[Saved data entries]
-----

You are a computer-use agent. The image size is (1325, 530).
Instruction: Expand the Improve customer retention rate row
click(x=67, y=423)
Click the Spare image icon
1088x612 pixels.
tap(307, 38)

-----

• _WHAT THE TASK ASKS_: Echo every one of the items above, word for word.

• _WRITTEN RESPONSE_:
You are a computer-use agent. The image size is (1325, 530).
Instruction: Expand the Improve customer retention rate row
click(x=67, y=423)
Click the Spare image icon
1088x612 pixels.
tap(307, 38)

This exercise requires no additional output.